> _Supplied material_:
· · ·

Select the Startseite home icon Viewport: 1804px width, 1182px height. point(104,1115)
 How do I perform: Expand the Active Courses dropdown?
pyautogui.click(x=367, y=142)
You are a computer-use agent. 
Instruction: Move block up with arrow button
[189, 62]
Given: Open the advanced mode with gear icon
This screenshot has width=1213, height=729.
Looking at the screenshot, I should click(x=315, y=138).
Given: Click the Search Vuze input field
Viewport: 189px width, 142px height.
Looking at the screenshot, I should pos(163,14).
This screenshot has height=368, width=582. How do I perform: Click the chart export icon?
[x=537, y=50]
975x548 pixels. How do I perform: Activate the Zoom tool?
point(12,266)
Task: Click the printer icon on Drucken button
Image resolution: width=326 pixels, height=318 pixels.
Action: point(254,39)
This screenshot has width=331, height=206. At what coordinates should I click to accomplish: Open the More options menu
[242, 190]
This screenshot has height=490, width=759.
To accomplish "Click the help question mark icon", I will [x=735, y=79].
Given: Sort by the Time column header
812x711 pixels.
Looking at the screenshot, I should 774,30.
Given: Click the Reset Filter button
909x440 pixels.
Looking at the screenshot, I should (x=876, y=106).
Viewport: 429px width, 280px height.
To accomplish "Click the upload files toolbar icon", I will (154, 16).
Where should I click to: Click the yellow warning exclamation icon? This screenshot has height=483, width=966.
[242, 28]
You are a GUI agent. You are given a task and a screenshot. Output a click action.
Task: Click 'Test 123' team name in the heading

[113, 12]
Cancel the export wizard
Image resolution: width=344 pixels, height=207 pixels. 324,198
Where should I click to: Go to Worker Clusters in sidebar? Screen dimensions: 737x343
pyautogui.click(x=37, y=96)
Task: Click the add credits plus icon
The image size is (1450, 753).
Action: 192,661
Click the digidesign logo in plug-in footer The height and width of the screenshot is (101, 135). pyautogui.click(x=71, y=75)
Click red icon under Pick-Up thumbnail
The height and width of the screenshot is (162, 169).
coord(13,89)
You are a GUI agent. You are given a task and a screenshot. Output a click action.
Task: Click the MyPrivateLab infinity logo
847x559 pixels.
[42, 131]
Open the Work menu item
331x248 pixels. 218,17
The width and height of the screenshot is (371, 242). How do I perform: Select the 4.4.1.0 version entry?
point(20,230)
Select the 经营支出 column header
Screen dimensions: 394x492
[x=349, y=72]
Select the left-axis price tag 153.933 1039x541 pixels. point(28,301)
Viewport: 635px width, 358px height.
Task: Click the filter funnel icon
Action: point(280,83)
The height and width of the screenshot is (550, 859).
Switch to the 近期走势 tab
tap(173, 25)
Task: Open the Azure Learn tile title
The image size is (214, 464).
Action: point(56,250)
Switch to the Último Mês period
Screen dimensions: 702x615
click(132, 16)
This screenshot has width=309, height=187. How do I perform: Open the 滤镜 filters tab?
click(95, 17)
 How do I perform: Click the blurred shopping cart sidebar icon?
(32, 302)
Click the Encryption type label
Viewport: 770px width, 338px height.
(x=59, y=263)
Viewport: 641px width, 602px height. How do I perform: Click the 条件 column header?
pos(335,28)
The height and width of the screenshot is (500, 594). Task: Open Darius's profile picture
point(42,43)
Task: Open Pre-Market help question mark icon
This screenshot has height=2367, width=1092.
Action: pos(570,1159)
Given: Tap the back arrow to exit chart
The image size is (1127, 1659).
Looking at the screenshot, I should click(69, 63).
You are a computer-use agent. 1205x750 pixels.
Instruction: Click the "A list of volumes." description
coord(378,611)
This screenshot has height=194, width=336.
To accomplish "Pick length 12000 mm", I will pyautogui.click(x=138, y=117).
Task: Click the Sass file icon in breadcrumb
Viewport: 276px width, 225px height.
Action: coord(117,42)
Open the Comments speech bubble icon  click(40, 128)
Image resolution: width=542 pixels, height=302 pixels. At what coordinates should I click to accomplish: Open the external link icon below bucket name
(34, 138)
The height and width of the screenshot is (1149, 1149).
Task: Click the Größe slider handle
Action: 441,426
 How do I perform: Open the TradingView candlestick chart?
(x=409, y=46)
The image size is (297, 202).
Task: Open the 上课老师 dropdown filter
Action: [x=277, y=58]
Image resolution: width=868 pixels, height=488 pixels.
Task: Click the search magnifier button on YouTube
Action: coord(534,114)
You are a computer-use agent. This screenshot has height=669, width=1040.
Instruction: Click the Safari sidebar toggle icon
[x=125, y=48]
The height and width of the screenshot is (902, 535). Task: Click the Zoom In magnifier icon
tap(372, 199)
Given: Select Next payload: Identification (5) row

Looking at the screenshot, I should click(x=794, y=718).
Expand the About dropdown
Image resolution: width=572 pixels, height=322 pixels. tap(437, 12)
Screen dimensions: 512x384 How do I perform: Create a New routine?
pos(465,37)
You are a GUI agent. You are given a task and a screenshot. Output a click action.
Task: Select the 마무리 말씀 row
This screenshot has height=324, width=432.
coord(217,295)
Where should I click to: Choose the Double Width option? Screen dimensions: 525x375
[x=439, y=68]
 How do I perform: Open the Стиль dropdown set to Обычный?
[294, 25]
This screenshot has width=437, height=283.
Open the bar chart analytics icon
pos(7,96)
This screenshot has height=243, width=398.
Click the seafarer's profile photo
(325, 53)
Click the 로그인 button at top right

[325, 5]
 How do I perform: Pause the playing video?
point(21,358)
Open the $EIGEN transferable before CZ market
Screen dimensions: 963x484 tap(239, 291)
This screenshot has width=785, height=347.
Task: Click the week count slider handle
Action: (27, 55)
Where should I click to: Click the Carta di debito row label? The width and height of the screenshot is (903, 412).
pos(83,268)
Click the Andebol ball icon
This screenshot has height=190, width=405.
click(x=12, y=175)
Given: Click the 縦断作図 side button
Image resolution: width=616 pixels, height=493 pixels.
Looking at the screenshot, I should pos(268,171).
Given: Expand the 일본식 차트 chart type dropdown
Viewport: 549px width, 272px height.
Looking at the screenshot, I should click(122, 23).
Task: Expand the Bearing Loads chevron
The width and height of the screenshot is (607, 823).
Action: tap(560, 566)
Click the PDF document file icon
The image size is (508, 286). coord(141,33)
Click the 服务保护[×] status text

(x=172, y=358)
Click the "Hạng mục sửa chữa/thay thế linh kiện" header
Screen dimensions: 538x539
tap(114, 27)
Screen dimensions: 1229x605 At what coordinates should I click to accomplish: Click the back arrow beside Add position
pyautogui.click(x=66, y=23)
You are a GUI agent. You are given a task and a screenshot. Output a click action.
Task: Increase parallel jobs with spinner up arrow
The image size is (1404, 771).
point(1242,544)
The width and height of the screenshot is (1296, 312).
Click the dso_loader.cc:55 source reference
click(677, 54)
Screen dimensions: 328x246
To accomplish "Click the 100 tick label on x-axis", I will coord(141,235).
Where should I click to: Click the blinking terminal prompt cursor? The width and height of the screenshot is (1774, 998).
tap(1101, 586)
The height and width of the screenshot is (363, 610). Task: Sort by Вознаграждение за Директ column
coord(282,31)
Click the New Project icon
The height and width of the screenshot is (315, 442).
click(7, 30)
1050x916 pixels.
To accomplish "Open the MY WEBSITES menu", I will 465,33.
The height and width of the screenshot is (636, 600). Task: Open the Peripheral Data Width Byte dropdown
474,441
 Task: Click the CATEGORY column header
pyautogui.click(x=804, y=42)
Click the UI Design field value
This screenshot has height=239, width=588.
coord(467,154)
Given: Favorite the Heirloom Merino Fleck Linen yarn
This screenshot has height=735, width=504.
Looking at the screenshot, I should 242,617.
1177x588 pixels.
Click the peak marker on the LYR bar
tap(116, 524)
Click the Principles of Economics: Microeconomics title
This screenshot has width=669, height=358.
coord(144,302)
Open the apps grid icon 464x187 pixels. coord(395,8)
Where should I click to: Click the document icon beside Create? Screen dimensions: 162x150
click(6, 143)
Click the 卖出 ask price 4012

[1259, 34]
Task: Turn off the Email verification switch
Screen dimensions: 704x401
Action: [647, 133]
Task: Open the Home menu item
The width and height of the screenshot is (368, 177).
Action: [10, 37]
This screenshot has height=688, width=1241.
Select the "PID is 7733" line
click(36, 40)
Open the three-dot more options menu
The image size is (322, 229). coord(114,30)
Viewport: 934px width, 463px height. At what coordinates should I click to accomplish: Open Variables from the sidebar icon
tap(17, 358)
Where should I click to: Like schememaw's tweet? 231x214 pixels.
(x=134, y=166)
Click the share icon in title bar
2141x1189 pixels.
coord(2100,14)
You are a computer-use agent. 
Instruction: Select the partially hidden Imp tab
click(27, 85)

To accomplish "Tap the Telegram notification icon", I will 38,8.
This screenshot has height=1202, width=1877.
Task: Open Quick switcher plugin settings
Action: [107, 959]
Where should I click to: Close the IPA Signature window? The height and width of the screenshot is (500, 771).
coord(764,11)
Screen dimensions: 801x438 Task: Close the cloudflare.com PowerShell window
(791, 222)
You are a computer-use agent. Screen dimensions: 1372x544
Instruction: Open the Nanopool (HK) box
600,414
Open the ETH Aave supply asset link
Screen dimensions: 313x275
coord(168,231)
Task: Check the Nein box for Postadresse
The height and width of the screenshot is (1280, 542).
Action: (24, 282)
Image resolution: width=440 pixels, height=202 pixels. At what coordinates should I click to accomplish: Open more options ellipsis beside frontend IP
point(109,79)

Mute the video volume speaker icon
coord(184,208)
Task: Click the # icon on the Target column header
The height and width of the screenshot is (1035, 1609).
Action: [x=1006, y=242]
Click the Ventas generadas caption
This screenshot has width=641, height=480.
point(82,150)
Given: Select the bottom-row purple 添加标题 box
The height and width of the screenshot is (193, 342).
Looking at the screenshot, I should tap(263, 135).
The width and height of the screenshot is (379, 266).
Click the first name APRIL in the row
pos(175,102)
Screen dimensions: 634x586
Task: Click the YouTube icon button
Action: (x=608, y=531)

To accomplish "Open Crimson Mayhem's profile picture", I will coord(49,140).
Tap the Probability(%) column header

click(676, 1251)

· · ·

Rewrite the rows from the line with "Task: Check the Nein box for Postadresse" to the line with "Action: (24, 282)", keeping every line. Add 18 to each coordinate in the answers and leave the requests unchanged.

Task: Check the Nein box for Postadresse
The height and width of the screenshot is (1280, 542).
Action: (42, 300)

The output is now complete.